__Information given__
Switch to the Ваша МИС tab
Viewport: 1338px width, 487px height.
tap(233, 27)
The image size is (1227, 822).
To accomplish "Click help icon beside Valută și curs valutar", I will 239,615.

--

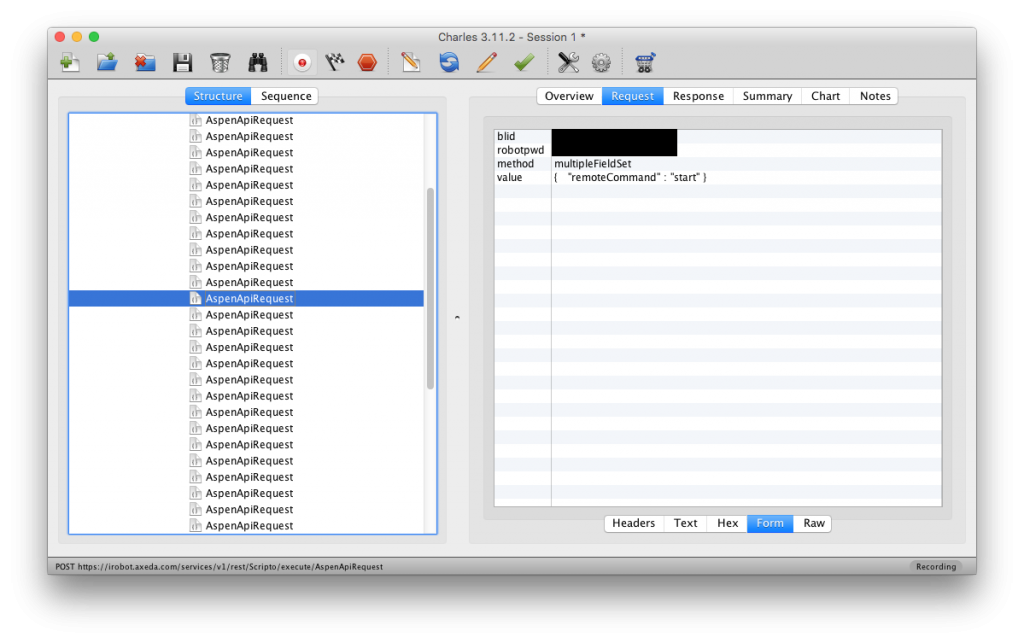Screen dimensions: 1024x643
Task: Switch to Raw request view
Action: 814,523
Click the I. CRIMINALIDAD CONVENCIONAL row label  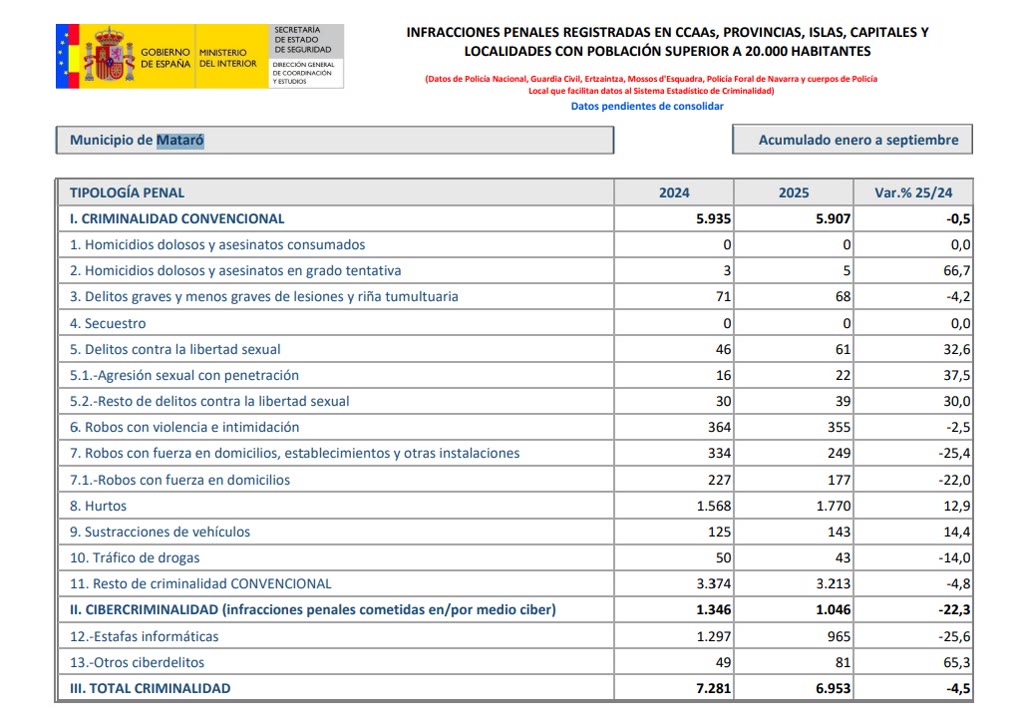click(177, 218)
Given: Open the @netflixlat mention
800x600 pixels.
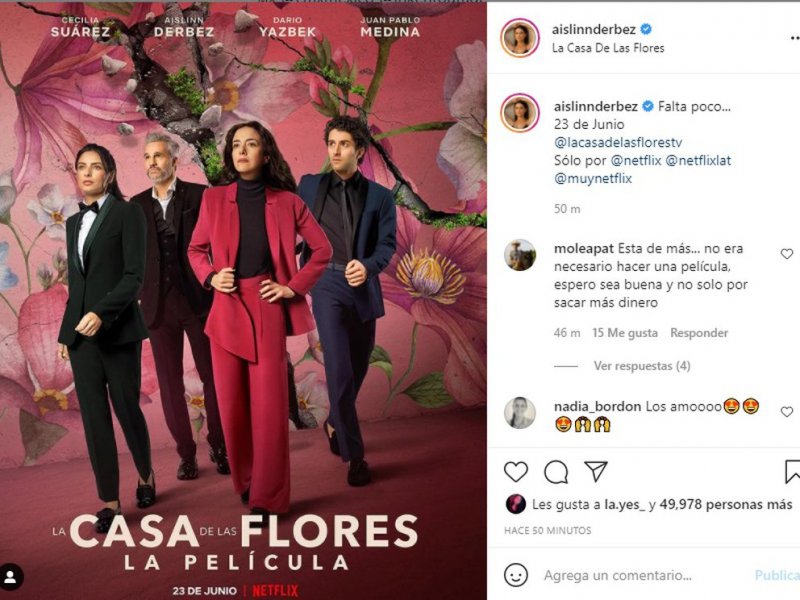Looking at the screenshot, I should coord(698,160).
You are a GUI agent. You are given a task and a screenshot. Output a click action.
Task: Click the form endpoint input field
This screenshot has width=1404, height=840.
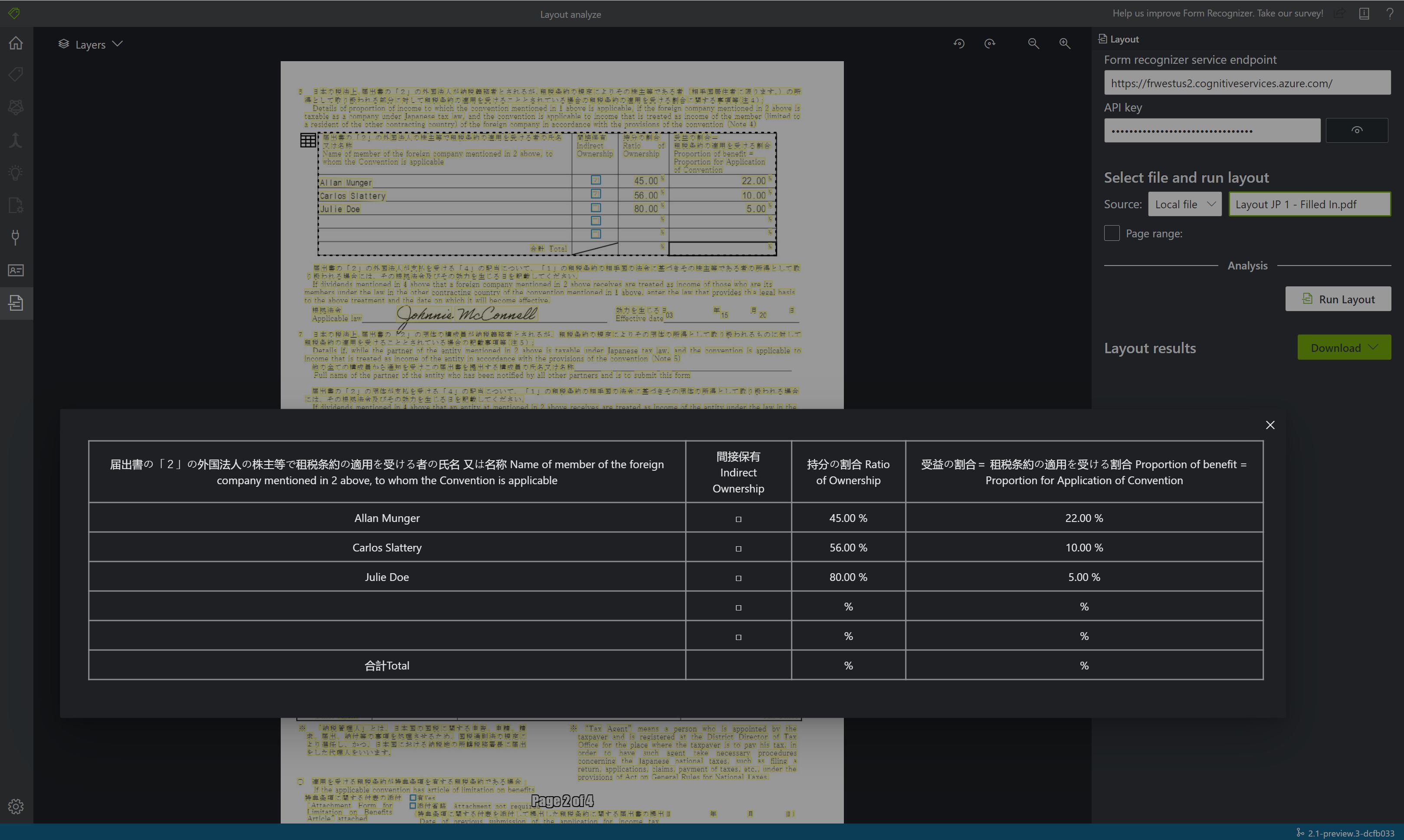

==

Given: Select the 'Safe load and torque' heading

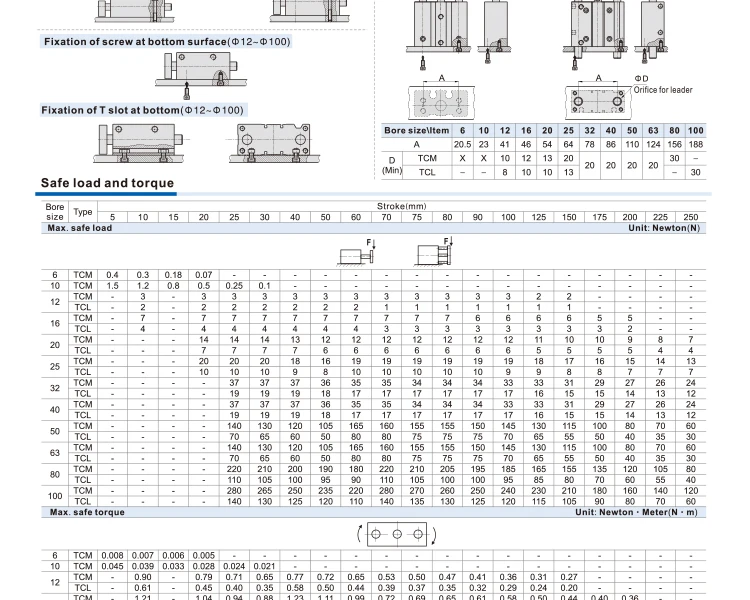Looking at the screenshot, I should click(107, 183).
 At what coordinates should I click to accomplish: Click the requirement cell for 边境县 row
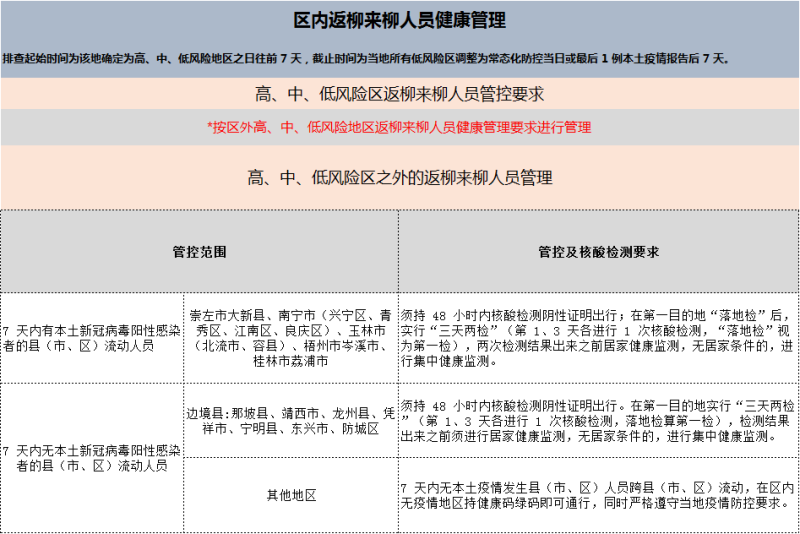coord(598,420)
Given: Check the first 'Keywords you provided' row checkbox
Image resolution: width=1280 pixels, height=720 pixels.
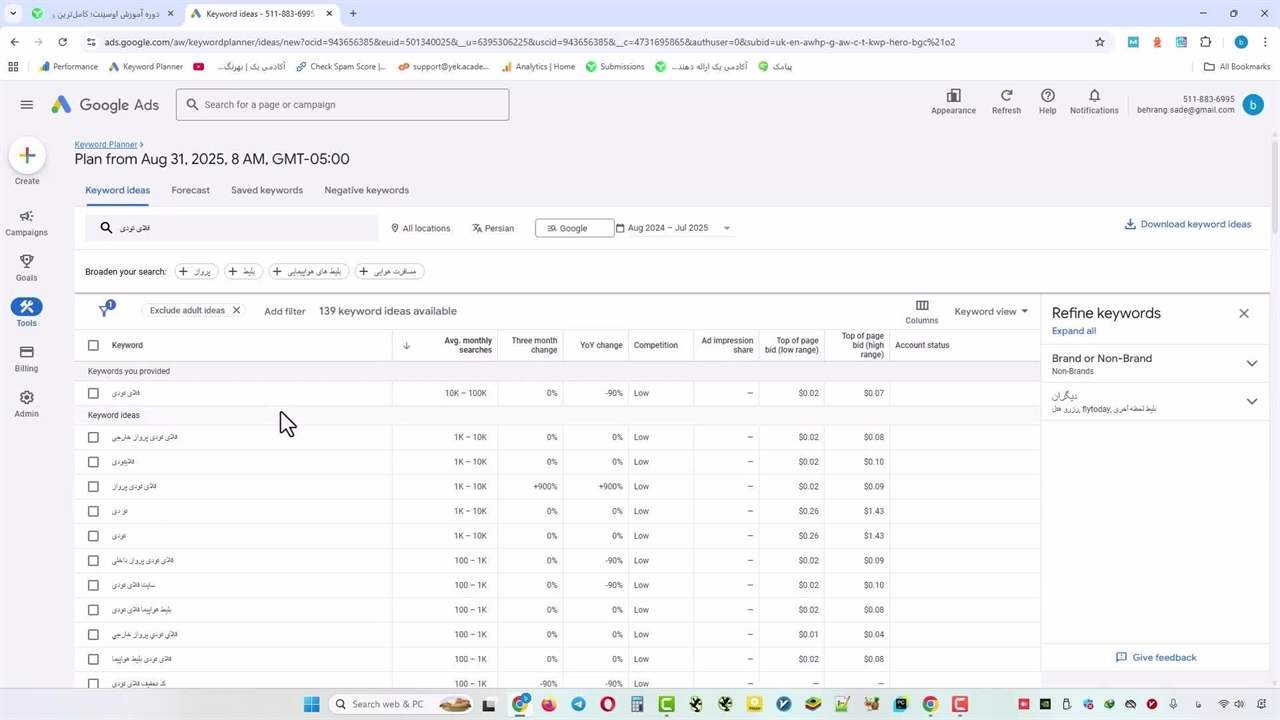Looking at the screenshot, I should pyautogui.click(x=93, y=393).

__Activity__
Print, exactly and with no pictures, the lines of the listing above starting at the one that has "At what coordinates" and ending at the one that has "Given: Check the", both included.

__Solved exercise__
 At what coordinates should I click to accomplish: Click the requirement cell for 边境县 row
coord(598,420)
Given: Check the first 'Keywords you provided' row checkbox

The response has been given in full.